Por: Karla Melissa Franco
Cuando salimos por primera vez, después de un año, todo se hacía intangible. El espacio era inabarcable y solo en ese instante lo comprendimos. El horizonte se hizo abrumador. Eran épocas nubladas, la luz tenue y uniforme nos daba la bienvenida. Nuestros ojos lo agradecieron. Al tocar la calle nos vimos reflejados, sonreímos a modo de saludo, supimos que no podíamos hablar. Todos parecían felices. Abracé a personas que nunca había imaginado tocar. Niños, ancianos, adolescentes; todos eran una mezcla de pies y brazos enredados en el vacío inacabado de la acera.
De inmediato, sentimos la ligereza de las miradas, las caricias y los gestos; tan contrarios, a la pesadez de las palabras. El esfuerzo requerido para pronunciarlas era insoportable. Empezamos a señalar objetos y actuar. Nuestros gestos se hicieron diáfanos, las miradas se convirtieron en tratados y los actos en manifiestos. No había malos entendidos y los conflictos disminuyeron. Éramos felices. Pronto llegó el orden: sincrónico y perfecto.
La lectura y la escritura empezaron a utilizarse solo como medios de entretenimiento. La lectura siempre en silencio. La música desapareció, nadie la soportaba. Los músicos se dedicaron a la mímica, arte que pasó a considerarse el principal.
Las leyes y sus sanciones fueron reducidas a sus formas básicas en código hammurabi. Solo existían jueces y testigos. Los crímenes disminuían, estábamos ocupados. La publicidad, el cine y la televisión, volvieron a su esencia más pura: imágenes, objetos, gestos. Reduciendo el tiempo de transmisión y siendo comprendidas al instante. Las obras maestras de la cinematografía duraban pocos segundos. Un círculo blanco sobre un fondo negro, representaba el yo y una línea horizontal representaba el nosotros. Después de un tiempo los círculos desaparecieron.
El silencio se convirtió en lo más preciado. Solo se toleraban los sonidos de los pájaros, el viento y el agua. Cualquier ruido intencional pasó a ser castigado con mayor severidad que el homicidio o la violación, crímenes que iban extinguiéndose, hasta convertirse en un vago recuerdo. Los sonidos del cuerpo fueron contenidos a espacios específicos, uno cada 200 metros. Las mascotas se prohibieron.
Las emociones humanas fueron toleradas en su expresión más gutural e irremediable: el gruñido, siempre bajo y grave, nunca agudo. El llanto se reservó a la soledad. Todo lo anterior terminó siendo inútil. El mundo no provocaba emoción, solo acciones certeras y precisas. Éramos una sola máquina, en perfecta sincronía. Sabíamos lo qué iba a pasar. La armonía no era ya una utopía. No existía la pobreza, no había elementos impredecibles. Alcanzamos un grado de conciencia apoteósico e infinito, que nos permitió liberarnos de lo único que perjudicaba el orden: los niños.

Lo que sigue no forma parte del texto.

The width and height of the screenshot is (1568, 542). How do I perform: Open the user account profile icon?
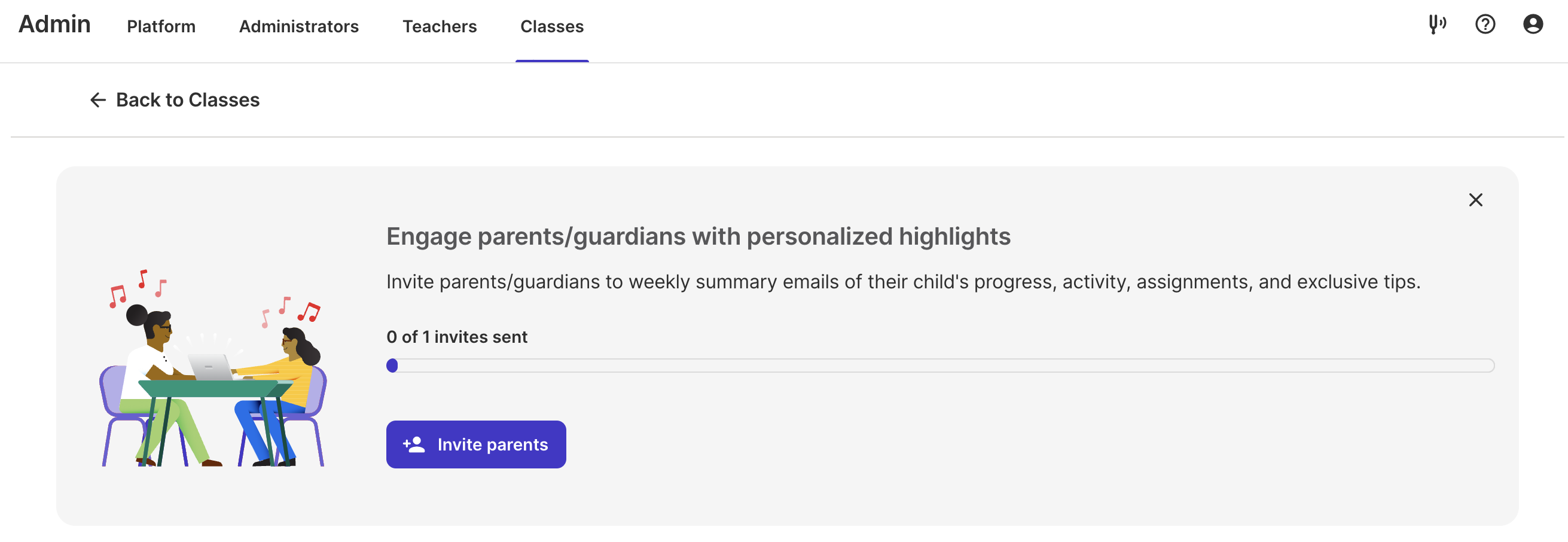(1533, 25)
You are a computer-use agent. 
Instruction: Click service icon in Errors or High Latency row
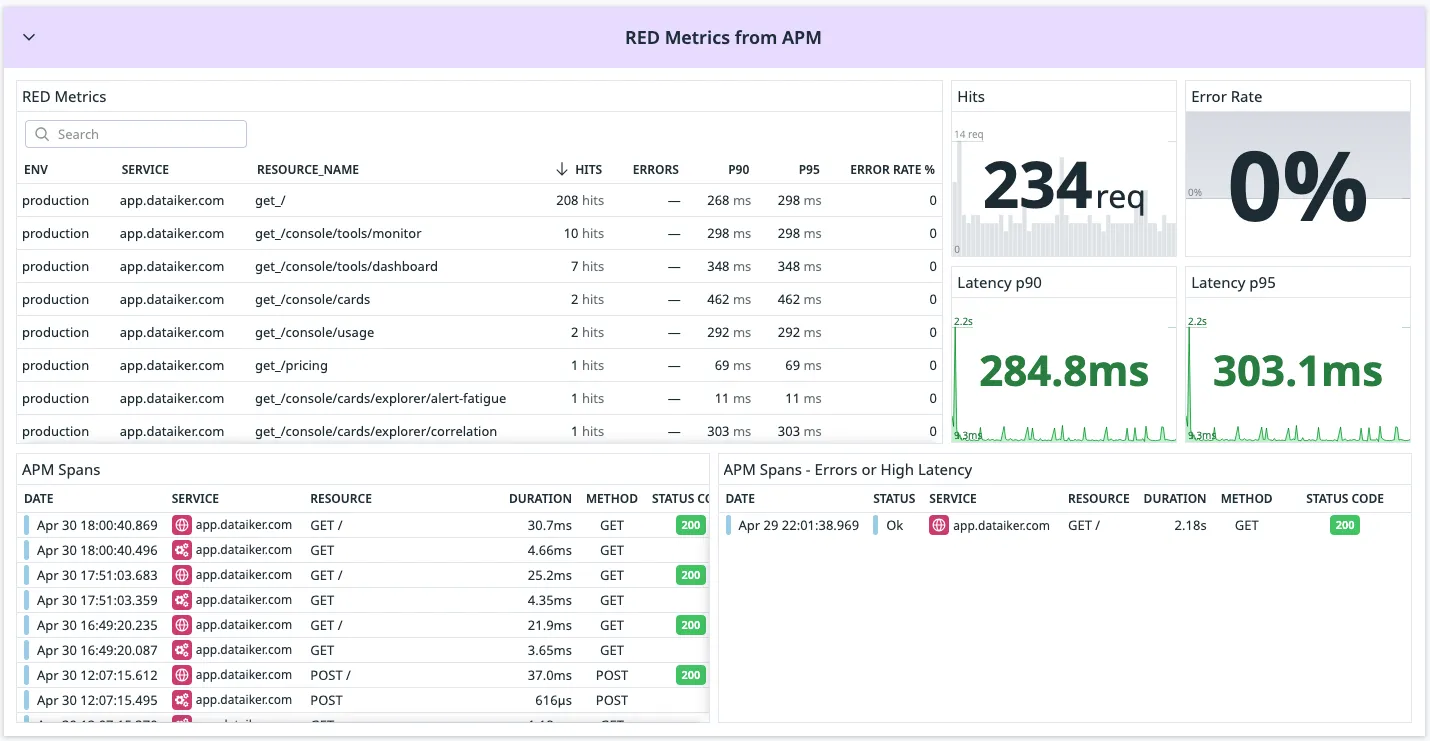click(x=939, y=525)
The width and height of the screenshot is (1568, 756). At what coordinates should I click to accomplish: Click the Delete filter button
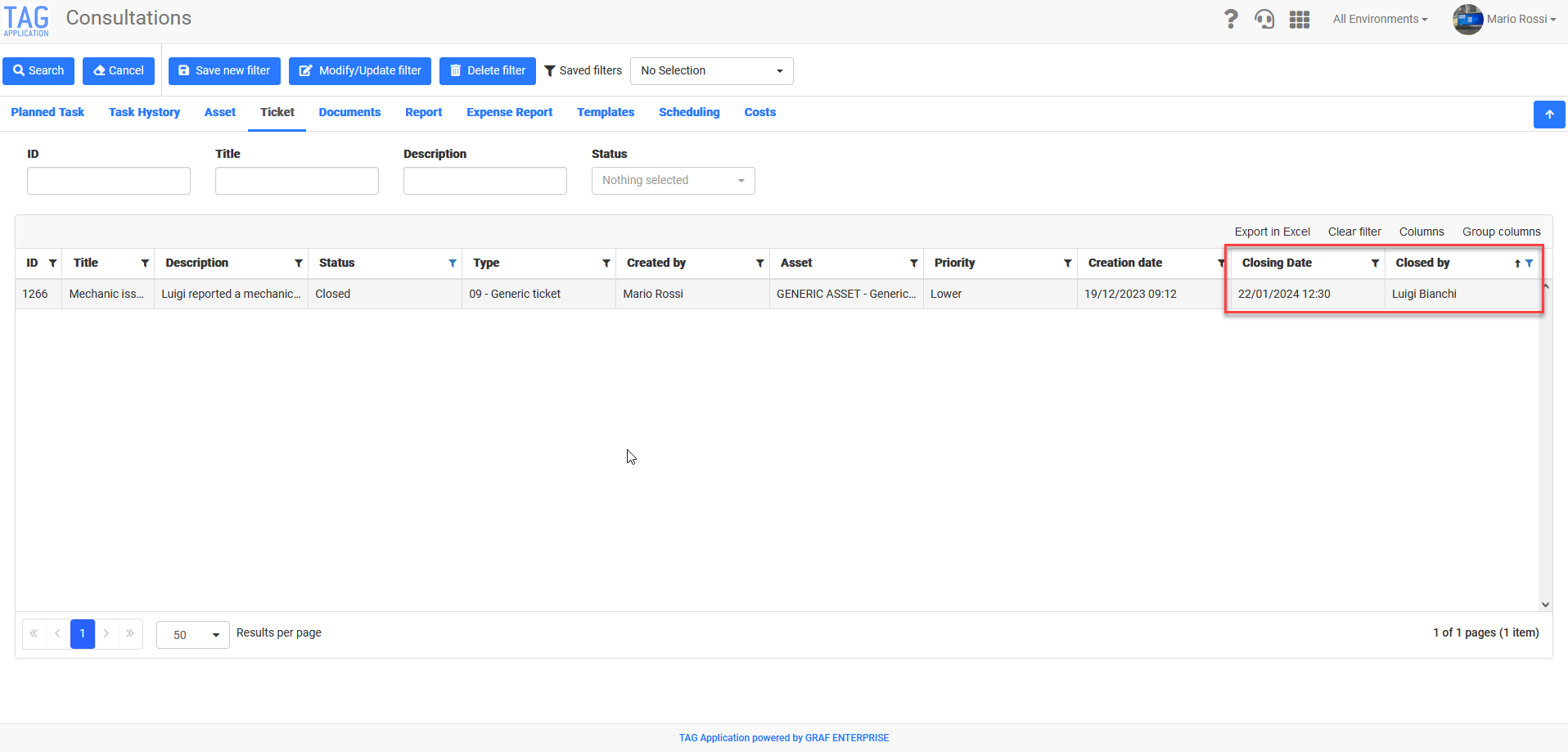(487, 71)
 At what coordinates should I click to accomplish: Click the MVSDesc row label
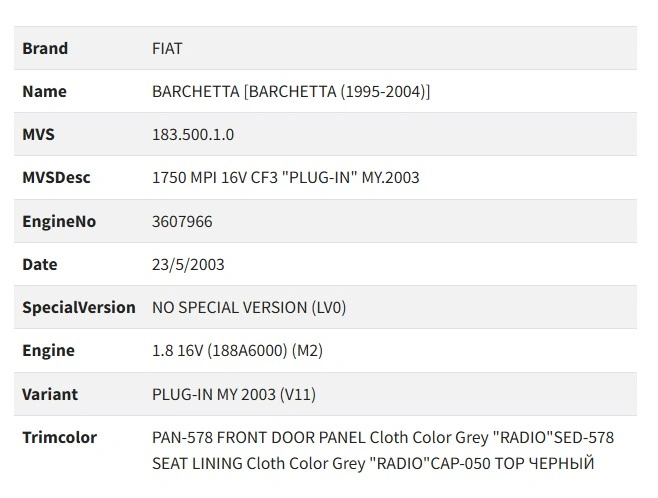56,178
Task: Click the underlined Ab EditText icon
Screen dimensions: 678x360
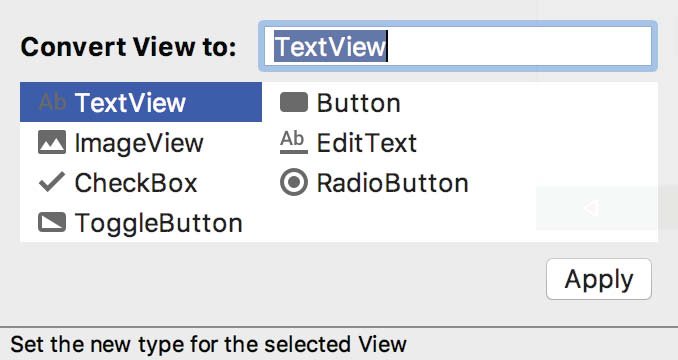Action: point(294,142)
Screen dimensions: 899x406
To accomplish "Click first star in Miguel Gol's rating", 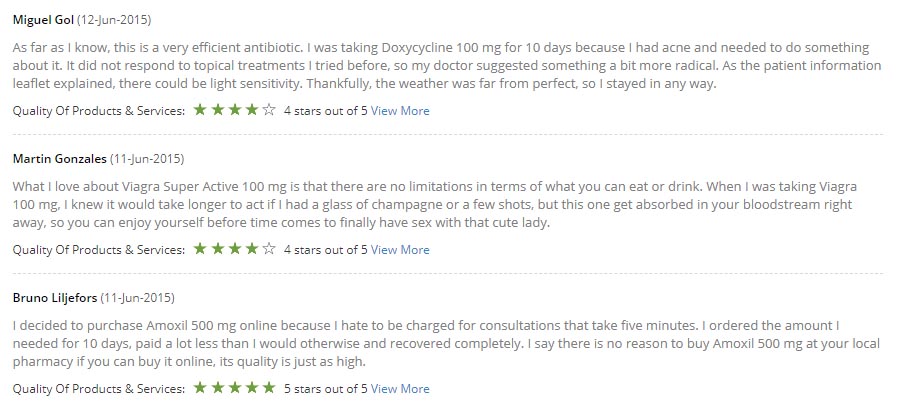I will point(200,110).
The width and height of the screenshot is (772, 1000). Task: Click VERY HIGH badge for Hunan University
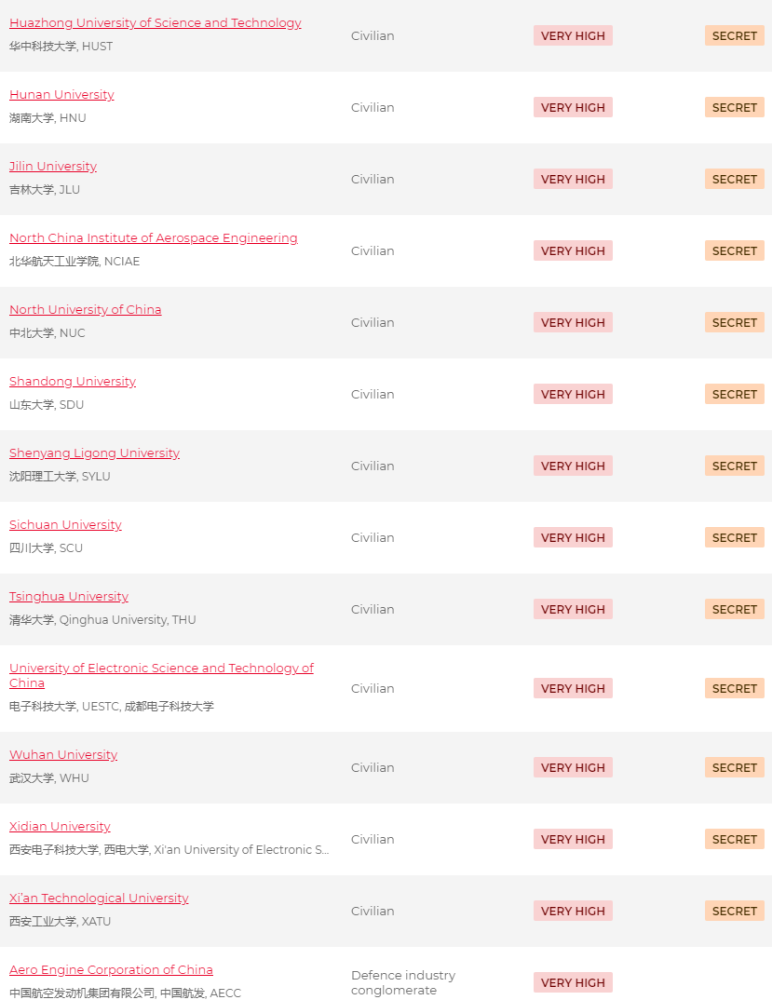tap(573, 107)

Los niños fueron un problema desde el inicio. A partir de los siete años la mayoría pudo asimilar el orden, aunque muchos no lograban acomodarse a él y terminaron debajo de buses escolares. El ruido de semejante estruendo era equivalente a mil gritos de alegría, demasiado caótico para ser regulado. Se descubrió que solo a partir de los trece años, la completa adaptación cognitiva era posible; para que esto se diera, era necesaria la asimilación y la adecuación. Sin esta última el proceso quedaba incompleto y terminaba en los estruendos que se empezaron a volver tan comunes en las calles.
Se decidió utilizar de nuevo la cuarentena de la que habíamos salido, ya no con la intención de resguardarnos de un virus. El propósito consistía en vigilar de manera permanente a grupos de personas de entre siete y trece años. Varias pruebas sucesivas determinaban quienés podían graduarse en orden; el fallo en cualquiera de estas, determinaba su nula confiabilidad a la adecuación. Los no graduados fueron silenciados permanentemente. Nada se pudo hacer por los menores de siete.
Las pruebas constaban de cinco fases: la primera, el dolor físico; segunda, dolor emocional; tercera, alegría y sorpresa; cuarta, asco y miedo; por último, la más importante, la soledad. Era esta última en la que más fallaban, no reconocían su espectro. Siempre habían estado cerca a otro, e ingenuamente pensaban que la soledad era lo opuesto. No la conocían porque la llamaban de otra manera: incomprensión. En esto consiste la soledad. Los niños siempre habían estado solos, aunque nunca lo supieron.
60 años después, a puertas de nuestro inminente final, estamos igual de seguros de haber hallado el orden que durante tanto tiempo nos fue esquivo. Después de haber logrado tanto, por fin descansaremos en el olvido.